* EXERCISE INPUTS *
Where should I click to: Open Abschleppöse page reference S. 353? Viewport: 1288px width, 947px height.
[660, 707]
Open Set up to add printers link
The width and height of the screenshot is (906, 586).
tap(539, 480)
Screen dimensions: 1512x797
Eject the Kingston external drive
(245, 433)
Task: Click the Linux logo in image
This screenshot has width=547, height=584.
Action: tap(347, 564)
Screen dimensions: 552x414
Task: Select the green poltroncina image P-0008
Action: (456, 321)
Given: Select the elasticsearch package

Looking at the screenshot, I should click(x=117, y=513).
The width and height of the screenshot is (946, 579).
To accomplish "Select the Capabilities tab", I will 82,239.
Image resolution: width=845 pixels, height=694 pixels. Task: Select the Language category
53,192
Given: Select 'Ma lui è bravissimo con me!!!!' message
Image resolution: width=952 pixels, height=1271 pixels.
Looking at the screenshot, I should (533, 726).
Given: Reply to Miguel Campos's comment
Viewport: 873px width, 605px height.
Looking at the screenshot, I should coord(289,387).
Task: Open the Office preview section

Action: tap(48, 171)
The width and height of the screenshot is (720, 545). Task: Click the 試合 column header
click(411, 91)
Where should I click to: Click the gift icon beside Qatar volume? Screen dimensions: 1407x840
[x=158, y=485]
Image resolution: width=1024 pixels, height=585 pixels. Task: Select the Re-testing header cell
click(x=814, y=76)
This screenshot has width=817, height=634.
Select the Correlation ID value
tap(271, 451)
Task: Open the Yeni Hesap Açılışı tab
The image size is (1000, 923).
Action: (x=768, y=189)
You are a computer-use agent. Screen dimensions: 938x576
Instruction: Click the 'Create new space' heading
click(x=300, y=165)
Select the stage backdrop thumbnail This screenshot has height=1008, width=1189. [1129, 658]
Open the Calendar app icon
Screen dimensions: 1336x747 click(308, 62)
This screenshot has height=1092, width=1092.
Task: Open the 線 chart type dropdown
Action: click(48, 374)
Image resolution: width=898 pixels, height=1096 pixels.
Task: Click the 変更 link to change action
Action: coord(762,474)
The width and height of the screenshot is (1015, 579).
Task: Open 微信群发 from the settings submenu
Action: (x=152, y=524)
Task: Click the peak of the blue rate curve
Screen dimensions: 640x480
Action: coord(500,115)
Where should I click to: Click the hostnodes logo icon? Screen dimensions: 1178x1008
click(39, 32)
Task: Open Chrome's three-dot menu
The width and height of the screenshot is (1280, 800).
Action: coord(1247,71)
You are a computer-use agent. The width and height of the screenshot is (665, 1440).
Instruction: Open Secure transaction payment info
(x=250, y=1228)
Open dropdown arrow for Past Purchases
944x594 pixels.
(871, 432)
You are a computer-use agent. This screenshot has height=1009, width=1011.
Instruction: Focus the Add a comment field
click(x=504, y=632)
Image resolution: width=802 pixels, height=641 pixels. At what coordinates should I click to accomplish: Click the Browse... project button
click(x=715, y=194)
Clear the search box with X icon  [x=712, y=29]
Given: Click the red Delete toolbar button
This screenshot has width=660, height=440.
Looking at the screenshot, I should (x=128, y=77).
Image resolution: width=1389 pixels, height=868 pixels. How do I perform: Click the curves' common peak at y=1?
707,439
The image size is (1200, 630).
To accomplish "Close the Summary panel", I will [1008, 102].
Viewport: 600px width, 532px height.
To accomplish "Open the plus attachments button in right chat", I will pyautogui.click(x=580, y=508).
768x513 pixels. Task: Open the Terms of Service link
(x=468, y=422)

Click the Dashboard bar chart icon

* PROMPT *
The records above must be set down again exactly as written.

* RESULT *
Where should I click to: Open Abschleppöse page reference S. 353? Viewport: 1288px width, 947px height.
[660, 707]
Open Set up to add printers link
The width and height of the screenshot is (906, 586).
tap(539, 480)
Screen dimensions: 1512x797
Eject the Kingston external drive
(245, 433)
Task: Click the Linux logo in image
This screenshot has width=547, height=584.
Action: tap(347, 564)
Screen dimensions: 552x414
Task: Select the green poltroncina image P-0008
Action: (456, 321)
Given: Select the elasticsearch package

Looking at the screenshot, I should click(x=117, y=513).
The width and height of the screenshot is (946, 579).
To accomplish "Select the Capabilities tab", I will 82,239.
Image resolution: width=845 pixels, height=694 pixels. Task: Select the Language category
53,192
Given: Select 'Ma lui è bravissimo con me!!!!' message
Image resolution: width=952 pixels, height=1271 pixels.
Looking at the screenshot, I should (533, 726).
Given: Reply to Miguel Campos's comment
Viewport: 873px width, 605px height.
Looking at the screenshot, I should coord(289,387).
Task: Open the Office preview section

Action: tap(48, 171)
The width and height of the screenshot is (720, 545). Task: Click the 試合 column header
click(411, 91)
Where should I click to: Click the gift icon beside Qatar volume? Screen dimensions: 1407x840
[x=158, y=485]
Image resolution: width=1024 pixels, height=585 pixels. Task: Select the Re-testing header cell
click(x=814, y=76)
This screenshot has width=817, height=634.
Select the Correlation ID value
tap(271, 451)
Task: Open the Yeni Hesap Açılışı tab
The image size is (1000, 923).
Action: (x=768, y=189)
You are a computer-use agent. Screen dimensions: 938x576
Instruction: Click the 'Create new space' heading
click(x=300, y=165)
Select the stage backdrop thumbnail This screenshot has height=1008, width=1189. [1129, 658]
Open the Calendar app icon
Screen dimensions: 1336x747 click(308, 62)
This screenshot has height=1092, width=1092.
Task: Open the 線 chart type dropdown
Action: click(48, 374)
Image resolution: width=898 pixels, height=1096 pixels.
Task: Click the 変更 link to change action
Action: coord(762,474)
The width and height of the screenshot is (1015, 579).
Task: Open 微信群发 from the settings submenu
Action: (x=152, y=524)
Task: Click the peak of the blue rate curve
Screen dimensions: 640x480
Action: coord(500,115)
Where should I click to: Click the hostnodes logo icon? Screen dimensions: 1178x1008
click(39, 32)
Task: Open Chrome's three-dot menu
The width and height of the screenshot is (1280, 800).
Action: coord(1247,71)
You are a computer-use agent. The width and height of the screenshot is (665, 1440).
Instruction: Open Secure transaction payment info
(x=250, y=1228)
Open dropdown arrow for Past Purchases
944x594 pixels.
(871, 432)
You are a computer-use agent. This screenshot has height=1009, width=1011.
Instruction: Focus the Add a comment field
click(x=504, y=632)
Image resolution: width=802 pixels, height=641 pixels. At what coordinates should I click to accomplish: Click the Browse... project button
click(x=715, y=194)
Clear the search box with X icon  [x=712, y=29]
Given: Click the red Delete toolbar button
This screenshot has width=660, height=440.
Looking at the screenshot, I should (x=128, y=77).
Image resolution: width=1389 pixels, height=868 pixels. How do I perform: Click the curves' common peak at y=1?
707,439
The image size is (1200, 630).
To accomplish "Close the Summary panel", I will [1008, 102].
Viewport: 600px width, 532px height.
To accomplish "Open the plus attachments button in right chat", I will pyautogui.click(x=580, y=508).
768x513 pixels. Task: Open the Terms of Service link
(x=468, y=422)

Click the Dashboard bar chart icon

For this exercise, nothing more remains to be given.